This is right from the Jackson's care sheet.
"Feeder insects should be lightly dusted with powdered supplement before being fed to your chameleon. As a montane species (native to higher altitudes) Jackson's have decreased supplementation requirements compared to tropical species due to metabolism differences. Use calcium (without D3 or phosphorus) twice a week, a multivitamin once a month, and calcium with D3 once a month"
I personally do Rapashy Calcium Plus 2-3 times weekly on hard bodied feeders only.

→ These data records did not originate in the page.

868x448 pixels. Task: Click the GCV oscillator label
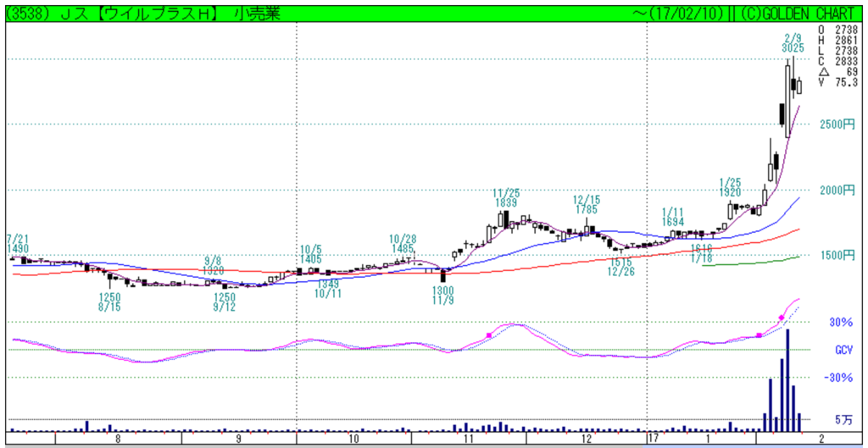pyautogui.click(x=843, y=350)
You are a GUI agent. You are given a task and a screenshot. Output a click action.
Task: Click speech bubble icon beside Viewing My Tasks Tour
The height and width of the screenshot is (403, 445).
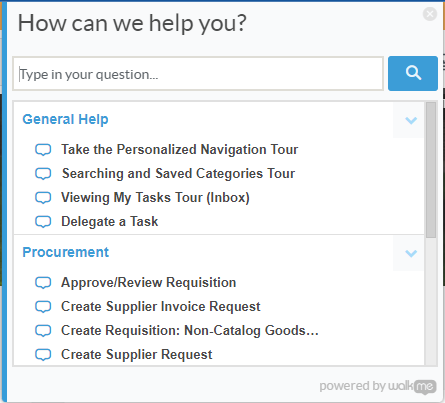click(x=43, y=198)
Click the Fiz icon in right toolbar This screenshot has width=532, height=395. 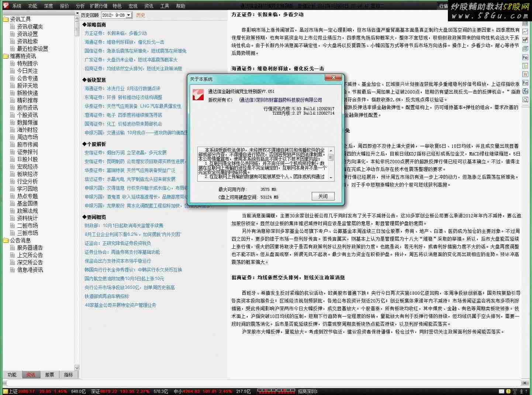tap(525, 83)
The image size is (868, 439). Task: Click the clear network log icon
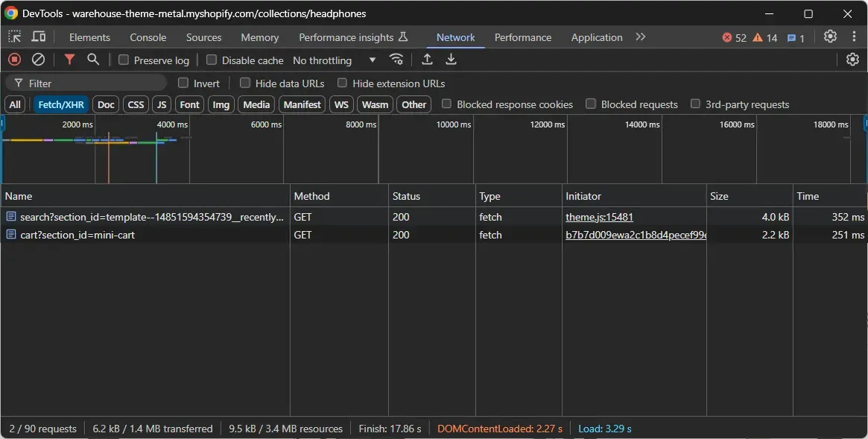click(x=38, y=60)
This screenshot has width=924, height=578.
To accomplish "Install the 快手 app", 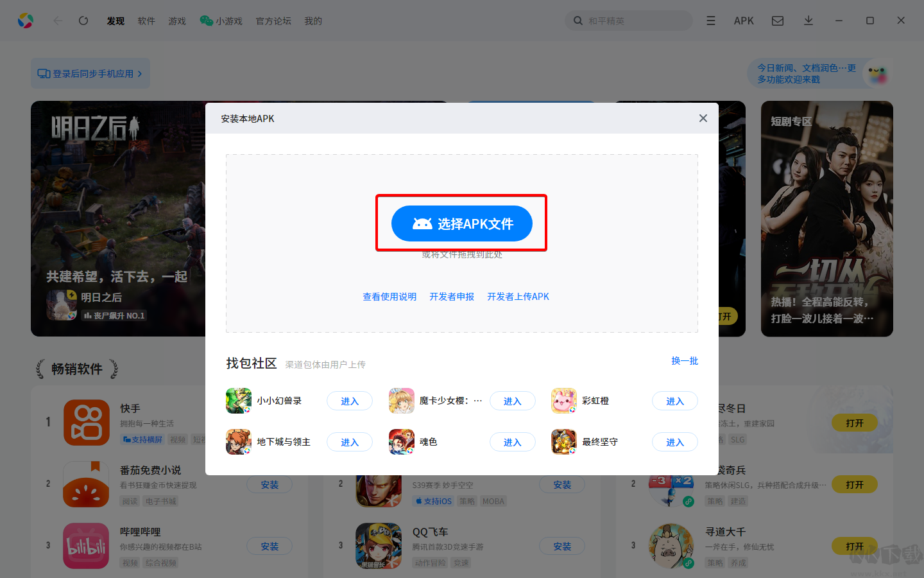I will click(269, 423).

Sorry if this sounds stupid, but the Reptivite has both vitamins and calcium in, so that should be given once a month, right?
 
@JacksJill, @AZChamFan, I need your help if possible please.

So I've had Tatu (my Jacksons chameleon) for two weeks now and he has been fine, up until yesterday. He was fine yesterday morning, but this morning (around 7.30am) and by the time I got home yesterday evening, his eyes were shut. I get home at 5.15pm, and he doesn't normally get in his sleep position until around 6.15-6.30pm, with his lights going off shortly afterwards. He hasn't been scratching them, just sitting with them closed. There's no discharge or crusting on or around the eye itself. He's moving around in the viv, and has been eating and drinking. He didn't move much this morning, but we did have a cooler evening, so wonder if that had something to do with it, although his heat lamp was on very low all night.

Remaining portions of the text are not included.